> **Goal of the exercise**
Print all the records exactly as they stand.

> **Supplied entries**
=====

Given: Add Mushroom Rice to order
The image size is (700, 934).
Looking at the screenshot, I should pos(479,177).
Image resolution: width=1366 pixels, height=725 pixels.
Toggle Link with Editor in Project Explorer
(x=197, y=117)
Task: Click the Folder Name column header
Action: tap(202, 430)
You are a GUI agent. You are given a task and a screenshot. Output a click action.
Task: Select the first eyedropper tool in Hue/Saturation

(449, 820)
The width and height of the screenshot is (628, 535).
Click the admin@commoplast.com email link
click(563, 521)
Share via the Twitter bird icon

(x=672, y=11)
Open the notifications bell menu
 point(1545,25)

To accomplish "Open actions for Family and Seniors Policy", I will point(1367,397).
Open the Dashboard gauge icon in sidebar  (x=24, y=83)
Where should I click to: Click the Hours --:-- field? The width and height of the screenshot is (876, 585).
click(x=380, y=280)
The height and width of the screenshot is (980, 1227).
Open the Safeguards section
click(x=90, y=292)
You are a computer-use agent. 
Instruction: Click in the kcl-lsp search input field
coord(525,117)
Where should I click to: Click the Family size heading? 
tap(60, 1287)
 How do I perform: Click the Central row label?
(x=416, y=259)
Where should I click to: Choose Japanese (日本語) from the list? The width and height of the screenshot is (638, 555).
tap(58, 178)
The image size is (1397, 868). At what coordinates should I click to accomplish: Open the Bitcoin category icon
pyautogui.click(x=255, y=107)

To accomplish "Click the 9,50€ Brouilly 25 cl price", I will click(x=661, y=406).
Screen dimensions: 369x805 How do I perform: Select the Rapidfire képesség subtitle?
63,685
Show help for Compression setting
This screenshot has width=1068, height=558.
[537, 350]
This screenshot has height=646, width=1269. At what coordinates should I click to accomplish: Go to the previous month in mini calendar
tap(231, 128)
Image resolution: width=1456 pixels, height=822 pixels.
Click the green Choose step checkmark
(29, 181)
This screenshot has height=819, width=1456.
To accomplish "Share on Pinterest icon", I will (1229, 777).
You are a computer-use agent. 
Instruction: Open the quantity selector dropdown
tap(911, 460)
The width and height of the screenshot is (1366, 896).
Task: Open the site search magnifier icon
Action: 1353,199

=====

> **Answer to the exercise**
Given: Add Mushroom Rice to order
The image size is (700, 934).
Looking at the screenshot, I should pos(479,177).
Image resolution: width=1366 pixels, height=725 pixels.
Toggle Link with Editor in Project Explorer
(x=197, y=117)
Task: Click the Folder Name column header
Action: tap(202, 430)
You are a GUI agent. You are given a task and a screenshot. Output a click action.
Task: Select the first eyedropper tool in Hue/Saturation

(449, 820)
The width and height of the screenshot is (628, 535).
Click the admin@commoplast.com email link
click(563, 521)
Share via the Twitter bird icon

(x=672, y=11)
Open the notifications bell menu
 point(1545,25)

To accomplish "Open actions for Family and Seniors Policy", I will point(1367,397).
Open the Dashboard gauge icon in sidebar  (x=24, y=83)
Where should I click to: Click the Hours --:-- field? The width and height of the screenshot is (876, 585).
click(x=380, y=280)
The height and width of the screenshot is (980, 1227).
Open the Safeguards section
click(x=90, y=292)
You are a computer-use agent. 
Instruction: Click in the kcl-lsp search input field
coord(525,117)
Where should I click to: Click the Family size heading? 
tap(60, 1287)
 How do I perform: Click the Central row label?
(x=416, y=259)
Where should I click to: Choose Japanese (日本語) from the list? The width and height of the screenshot is (638, 555).
tap(58, 178)
The image size is (1397, 868). At what coordinates should I click to accomplish: Open the Bitcoin category icon
pyautogui.click(x=255, y=107)

To accomplish "Click the 9,50€ Brouilly 25 cl price", I will click(x=661, y=406).
Screen dimensions: 369x805 How do I perform: Select the Rapidfire képesség subtitle?
63,685
Show help for Compression setting
This screenshot has width=1068, height=558.
[537, 350]
This screenshot has height=646, width=1269. At what coordinates should I click to accomplish: Go to the previous month in mini calendar
tap(231, 128)
Image resolution: width=1456 pixels, height=822 pixels.
Click the green Choose step checkmark
(29, 181)
This screenshot has height=819, width=1456.
To accomplish "Share on Pinterest icon", I will (1229, 777).
You are a computer-use agent. 
Instruction: Open the quantity selector dropdown
tap(911, 460)
The width and height of the screenshot is (1366, 896).
Task: Open the site search magnifier icon
Action: 1353,199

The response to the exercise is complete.